### WHAT TO DO
Every line of the records below from the line with "Given: Select the Trust Settings page" up to and including the line with "The height and" must be reproduced exactly, and no line outside that range.

### INFORMATION
# # #
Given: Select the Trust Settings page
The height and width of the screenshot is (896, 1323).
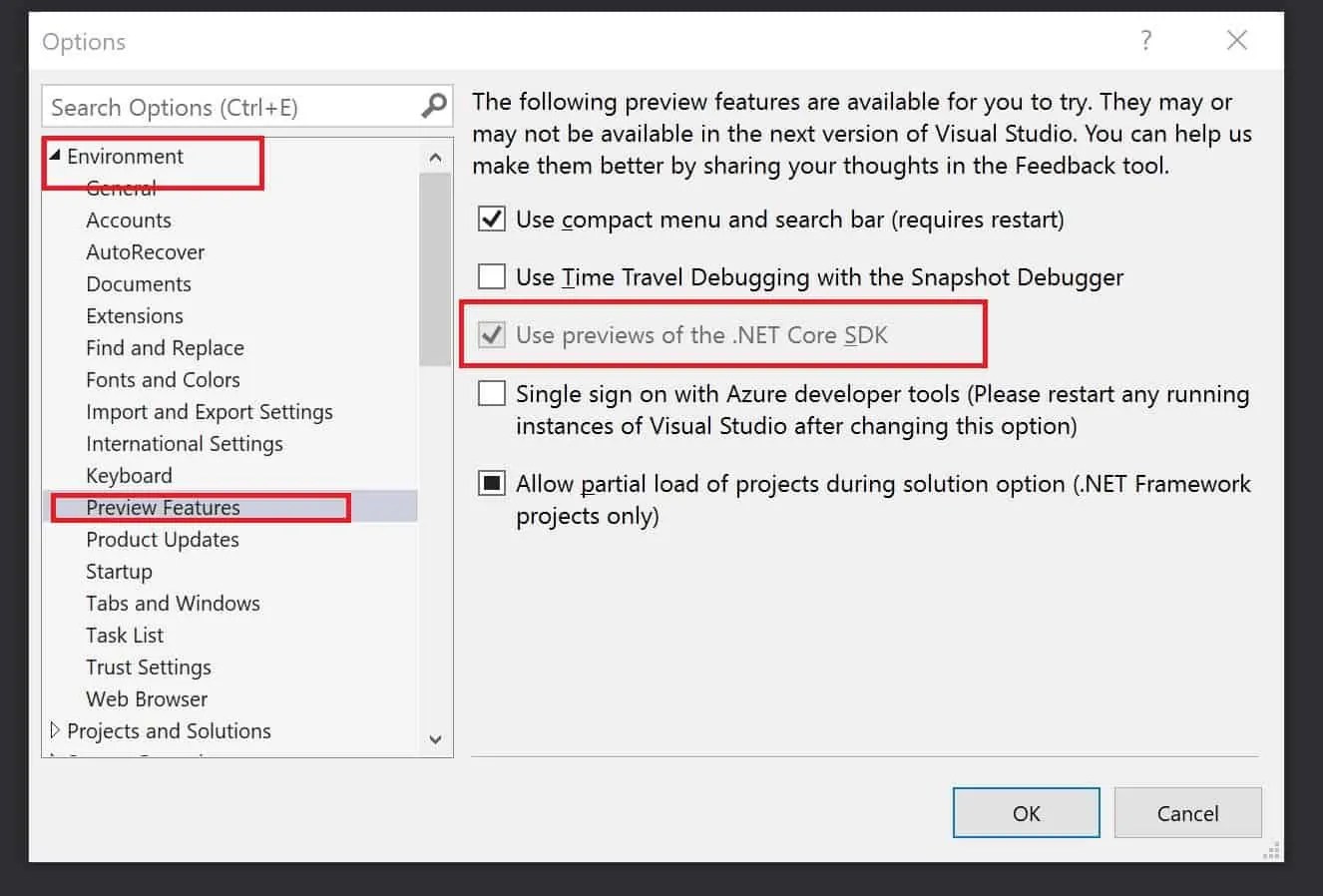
# # #
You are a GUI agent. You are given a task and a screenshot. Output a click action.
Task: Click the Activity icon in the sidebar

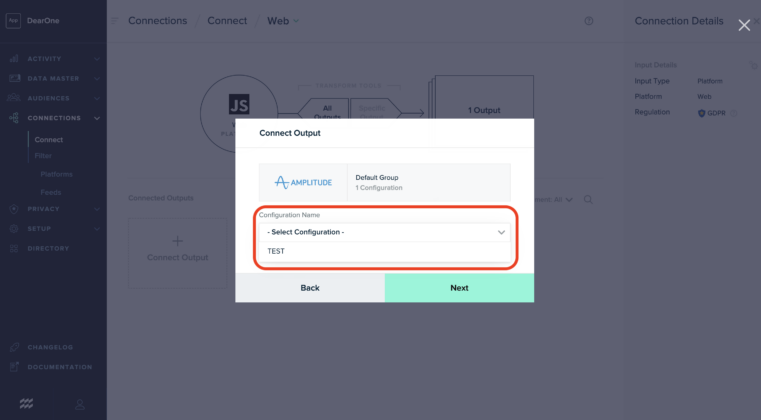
# # #
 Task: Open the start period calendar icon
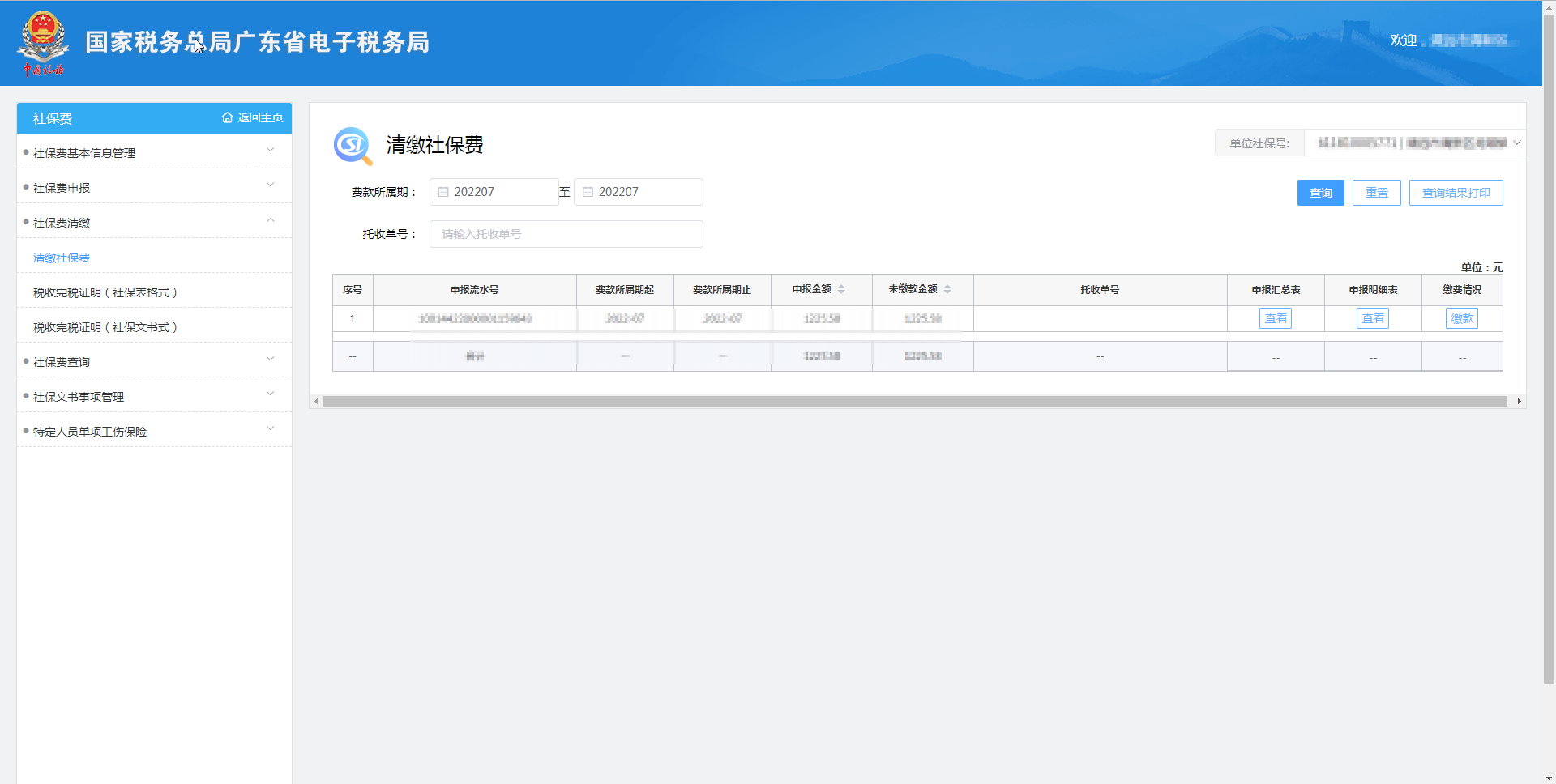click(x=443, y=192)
# # #
### RESPONSE
Given: Select the Trust Settings page
The height and width of the screenshot is (896, 1323).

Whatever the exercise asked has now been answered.